5 ways to practice patience in architecture

5 ways to practice patience.jpg

In five years of study at architecture school (or more!), you do a lot of projects - probably at least one, and up to three per semester, until your final year when you’ll usually have the luxury of completing a year-long project. That adds up to 2 to 6 projects a year, or 9 to 25 projects over the course of your study!

Working this way, you get very used to quickly bringing ideas from concept to completion, and to communicating project ideas. The speed of these projects helps these skills become ingrained, the intensity helps to force your hand at decision making. And then, as quickly as you started, you move on to a new brief, a new set of parameters, a new tutor, and new ideas.

But so many projects is a lot of churn. The timeframes for university projects do not often match up with the reality of architecture projects in business. Study sets you up to work at pace, to expect feedback at every step, and near-immediate results.  In an office environment, this only happens in rare bursts near a deadline.

The reality is that while architecture is fast-paced, busy, and intense, architecture is also a really slow profession.


What do I mean `architecture is a slow profession`?

I mean that buildings take time. People and relationships take time. And projects take time.

This was probably the key learning for me, as I transitioned from study into a professional environment.

Even seemingly simple buildings require moving from the general to the specific, incorporating many viewpoints and ideas, and manoeuvring through permits, protocols and paperwork. Some projects, after years of work, dissolve and remain incomplete. Some barely get off the sketchpad.

Working in an architecture office, you will undoubtedly be busy, but somehow, at the same time, it can feel as if nothing happens. You can work on the same project for month after month, even year after year. And so this means that, for the first few years working in an office, you need to get used to what I call practicing patience.

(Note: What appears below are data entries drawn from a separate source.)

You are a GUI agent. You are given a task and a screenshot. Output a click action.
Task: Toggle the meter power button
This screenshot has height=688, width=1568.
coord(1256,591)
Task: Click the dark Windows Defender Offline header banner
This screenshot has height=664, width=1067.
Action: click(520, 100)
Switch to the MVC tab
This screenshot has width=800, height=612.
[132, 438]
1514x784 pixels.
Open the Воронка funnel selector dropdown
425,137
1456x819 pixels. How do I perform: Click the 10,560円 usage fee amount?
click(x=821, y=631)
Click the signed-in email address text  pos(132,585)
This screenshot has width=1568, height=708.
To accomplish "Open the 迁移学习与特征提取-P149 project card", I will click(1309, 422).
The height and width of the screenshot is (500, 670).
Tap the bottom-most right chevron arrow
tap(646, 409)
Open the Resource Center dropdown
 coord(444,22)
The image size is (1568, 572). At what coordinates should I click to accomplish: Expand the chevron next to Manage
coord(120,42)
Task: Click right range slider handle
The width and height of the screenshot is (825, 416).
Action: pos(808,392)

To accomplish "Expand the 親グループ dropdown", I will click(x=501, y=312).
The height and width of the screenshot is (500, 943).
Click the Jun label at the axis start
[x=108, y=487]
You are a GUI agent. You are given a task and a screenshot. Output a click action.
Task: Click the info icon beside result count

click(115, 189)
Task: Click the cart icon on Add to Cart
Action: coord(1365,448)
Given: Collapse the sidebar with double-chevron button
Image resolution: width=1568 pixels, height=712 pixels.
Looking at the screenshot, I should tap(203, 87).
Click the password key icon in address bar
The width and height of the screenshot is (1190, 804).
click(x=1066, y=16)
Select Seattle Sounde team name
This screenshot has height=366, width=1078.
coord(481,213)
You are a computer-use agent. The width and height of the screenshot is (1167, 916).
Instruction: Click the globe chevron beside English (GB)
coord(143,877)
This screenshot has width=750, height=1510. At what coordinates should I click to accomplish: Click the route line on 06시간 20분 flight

5 WAYS TO PRACTICE Patience IN ARCHITECTURE

 
  1. Figure out how to get your 'quick fix' - how to achieve things and have a sense of satisfaction on a daily, weekly, or monthly basis

  2. Learn to love the process, not rely on the outcome

  3. Reconceptualise your role as a guide for clients on their journey through a project, rather than as an individual creator

  4. Invest in learning and growing with your projects

  5. Make your own things happen

 

Have you noticed a change in pace as you transitioned from study to the office environment? Have you seen many - or any - of your projects reach completion? How have your goals and motivations changed in response to this?